When you reach the line with "266x133 pixels. How" in the data below, begin printing lines exactly, and stop once the line with "Task: Click the zoom in magnifier tool" has been printed.

★ ★ ★

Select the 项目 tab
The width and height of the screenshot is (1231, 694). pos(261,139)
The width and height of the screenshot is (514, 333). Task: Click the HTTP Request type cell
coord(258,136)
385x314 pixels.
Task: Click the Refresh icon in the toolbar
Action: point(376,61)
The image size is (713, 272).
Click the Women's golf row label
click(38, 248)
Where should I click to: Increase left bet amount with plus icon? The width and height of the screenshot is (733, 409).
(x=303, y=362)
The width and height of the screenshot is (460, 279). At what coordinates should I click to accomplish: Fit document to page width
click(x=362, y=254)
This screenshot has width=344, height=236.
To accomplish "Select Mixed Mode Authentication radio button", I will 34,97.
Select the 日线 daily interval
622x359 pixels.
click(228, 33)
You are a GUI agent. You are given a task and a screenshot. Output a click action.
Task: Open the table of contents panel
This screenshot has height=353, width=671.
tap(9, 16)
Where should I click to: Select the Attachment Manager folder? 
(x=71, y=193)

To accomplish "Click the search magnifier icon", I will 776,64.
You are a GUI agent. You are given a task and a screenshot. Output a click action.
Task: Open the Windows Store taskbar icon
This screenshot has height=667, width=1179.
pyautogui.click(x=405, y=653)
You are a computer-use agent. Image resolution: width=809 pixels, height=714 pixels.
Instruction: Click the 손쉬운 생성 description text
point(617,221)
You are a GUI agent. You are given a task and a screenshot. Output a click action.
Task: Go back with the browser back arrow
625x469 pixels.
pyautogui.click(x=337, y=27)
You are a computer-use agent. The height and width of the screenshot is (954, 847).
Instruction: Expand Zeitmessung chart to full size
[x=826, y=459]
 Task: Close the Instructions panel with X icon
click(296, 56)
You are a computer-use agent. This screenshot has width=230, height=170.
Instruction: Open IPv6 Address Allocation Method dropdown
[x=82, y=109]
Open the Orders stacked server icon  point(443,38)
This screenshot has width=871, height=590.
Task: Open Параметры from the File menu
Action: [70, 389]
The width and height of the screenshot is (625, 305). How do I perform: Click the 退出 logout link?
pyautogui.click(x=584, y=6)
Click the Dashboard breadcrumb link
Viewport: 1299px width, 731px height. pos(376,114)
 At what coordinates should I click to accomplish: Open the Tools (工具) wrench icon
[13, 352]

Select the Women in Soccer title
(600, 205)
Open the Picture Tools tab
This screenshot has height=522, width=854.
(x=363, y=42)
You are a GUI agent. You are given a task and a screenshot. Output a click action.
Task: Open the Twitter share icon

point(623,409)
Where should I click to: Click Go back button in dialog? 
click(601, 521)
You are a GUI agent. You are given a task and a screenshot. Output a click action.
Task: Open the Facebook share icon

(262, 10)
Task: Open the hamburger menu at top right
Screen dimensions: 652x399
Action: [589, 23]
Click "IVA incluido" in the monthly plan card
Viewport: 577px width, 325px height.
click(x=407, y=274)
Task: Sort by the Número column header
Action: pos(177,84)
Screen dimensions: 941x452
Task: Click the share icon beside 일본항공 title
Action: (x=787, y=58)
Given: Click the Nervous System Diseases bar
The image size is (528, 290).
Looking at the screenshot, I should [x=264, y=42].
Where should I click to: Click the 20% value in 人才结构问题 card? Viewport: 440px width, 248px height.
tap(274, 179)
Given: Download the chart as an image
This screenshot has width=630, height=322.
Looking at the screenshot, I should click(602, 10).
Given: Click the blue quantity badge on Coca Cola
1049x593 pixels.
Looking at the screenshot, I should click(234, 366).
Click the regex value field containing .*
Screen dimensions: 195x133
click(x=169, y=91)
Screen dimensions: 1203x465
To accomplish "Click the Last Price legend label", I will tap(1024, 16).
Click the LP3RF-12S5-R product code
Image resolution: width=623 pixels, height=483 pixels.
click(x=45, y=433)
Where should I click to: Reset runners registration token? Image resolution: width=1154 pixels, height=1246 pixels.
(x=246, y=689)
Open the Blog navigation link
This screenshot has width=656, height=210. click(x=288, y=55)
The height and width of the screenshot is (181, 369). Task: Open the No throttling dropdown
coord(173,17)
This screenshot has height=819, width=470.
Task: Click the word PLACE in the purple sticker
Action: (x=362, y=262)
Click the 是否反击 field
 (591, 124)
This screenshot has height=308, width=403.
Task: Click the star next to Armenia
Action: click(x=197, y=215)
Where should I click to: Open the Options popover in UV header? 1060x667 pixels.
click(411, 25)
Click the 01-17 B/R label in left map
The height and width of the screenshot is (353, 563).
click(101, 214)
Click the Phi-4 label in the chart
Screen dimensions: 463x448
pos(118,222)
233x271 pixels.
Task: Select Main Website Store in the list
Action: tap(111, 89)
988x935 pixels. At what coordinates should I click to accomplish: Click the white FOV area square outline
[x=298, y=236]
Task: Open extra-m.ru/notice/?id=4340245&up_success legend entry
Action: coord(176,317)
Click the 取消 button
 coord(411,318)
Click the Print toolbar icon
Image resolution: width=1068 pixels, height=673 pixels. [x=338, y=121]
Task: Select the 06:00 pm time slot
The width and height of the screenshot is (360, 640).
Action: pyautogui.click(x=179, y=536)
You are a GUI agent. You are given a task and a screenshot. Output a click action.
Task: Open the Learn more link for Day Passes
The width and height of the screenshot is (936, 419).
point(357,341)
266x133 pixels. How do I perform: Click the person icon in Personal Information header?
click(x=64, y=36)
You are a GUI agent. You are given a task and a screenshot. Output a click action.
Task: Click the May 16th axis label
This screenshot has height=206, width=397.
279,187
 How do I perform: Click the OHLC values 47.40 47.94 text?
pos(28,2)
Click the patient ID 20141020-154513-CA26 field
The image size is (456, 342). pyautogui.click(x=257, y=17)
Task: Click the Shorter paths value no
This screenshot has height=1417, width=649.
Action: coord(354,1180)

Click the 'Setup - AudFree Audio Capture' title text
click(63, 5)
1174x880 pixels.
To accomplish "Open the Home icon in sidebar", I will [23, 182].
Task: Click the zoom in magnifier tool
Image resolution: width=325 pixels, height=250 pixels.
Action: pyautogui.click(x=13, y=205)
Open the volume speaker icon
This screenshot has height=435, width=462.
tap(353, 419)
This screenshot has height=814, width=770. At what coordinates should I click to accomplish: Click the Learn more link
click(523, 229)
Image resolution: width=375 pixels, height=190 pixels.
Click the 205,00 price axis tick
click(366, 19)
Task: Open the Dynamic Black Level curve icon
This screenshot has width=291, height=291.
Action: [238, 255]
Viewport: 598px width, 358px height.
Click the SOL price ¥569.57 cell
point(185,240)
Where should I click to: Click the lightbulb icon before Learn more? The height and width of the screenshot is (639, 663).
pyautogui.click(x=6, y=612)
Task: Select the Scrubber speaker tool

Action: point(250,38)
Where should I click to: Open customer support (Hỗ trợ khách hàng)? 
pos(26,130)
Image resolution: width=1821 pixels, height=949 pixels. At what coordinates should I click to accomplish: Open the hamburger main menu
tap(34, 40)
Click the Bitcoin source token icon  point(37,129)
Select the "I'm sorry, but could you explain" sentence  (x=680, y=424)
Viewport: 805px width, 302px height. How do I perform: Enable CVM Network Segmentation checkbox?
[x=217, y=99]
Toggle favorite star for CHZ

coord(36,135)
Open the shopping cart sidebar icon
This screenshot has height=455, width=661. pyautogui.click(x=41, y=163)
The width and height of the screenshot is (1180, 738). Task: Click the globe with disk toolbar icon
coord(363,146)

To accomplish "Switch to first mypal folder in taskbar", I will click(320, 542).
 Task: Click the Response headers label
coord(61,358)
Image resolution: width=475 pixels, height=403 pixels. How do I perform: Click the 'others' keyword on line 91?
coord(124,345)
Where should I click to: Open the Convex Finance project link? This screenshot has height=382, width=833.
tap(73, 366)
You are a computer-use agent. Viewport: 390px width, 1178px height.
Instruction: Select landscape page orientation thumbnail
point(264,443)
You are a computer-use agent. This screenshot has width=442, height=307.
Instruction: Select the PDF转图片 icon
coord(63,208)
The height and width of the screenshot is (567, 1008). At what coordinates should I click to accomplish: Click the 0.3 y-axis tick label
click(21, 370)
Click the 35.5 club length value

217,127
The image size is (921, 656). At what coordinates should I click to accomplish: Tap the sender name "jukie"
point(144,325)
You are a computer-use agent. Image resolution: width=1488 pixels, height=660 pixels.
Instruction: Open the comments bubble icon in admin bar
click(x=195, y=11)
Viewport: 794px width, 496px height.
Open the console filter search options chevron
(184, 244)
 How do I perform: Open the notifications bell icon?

★ ★ ★

## Answer
266x133 pixels. How do I perform: Click the person icon in Personal Information header?
click(x=64, y=36)
You are a GUI agent. You are given a task and a screenshot. Output a click action.
Task: Click the May 16th axis label
This screenshot has height=206, width=397.
279,187
 How do I perform: Click the OHLC values 47.40 47.94 text?
pos(28,2)
Click the patient ID 20141020-154513-CA26 field
The image size is (456, 342). pyautogui.click(x=257, y=17)
Task: Click the Shorter paths value no
This screenshot has height=1417, width=649.
Action: coord(354,1180)

Click the 'Setup - AudFree Audio Capture' title text
click(63, 5)
1174x880 pixels.
To accomplish "Open the Home icon in sidebar", I will [23, 182].
Task: Click the zoom in magnifier tool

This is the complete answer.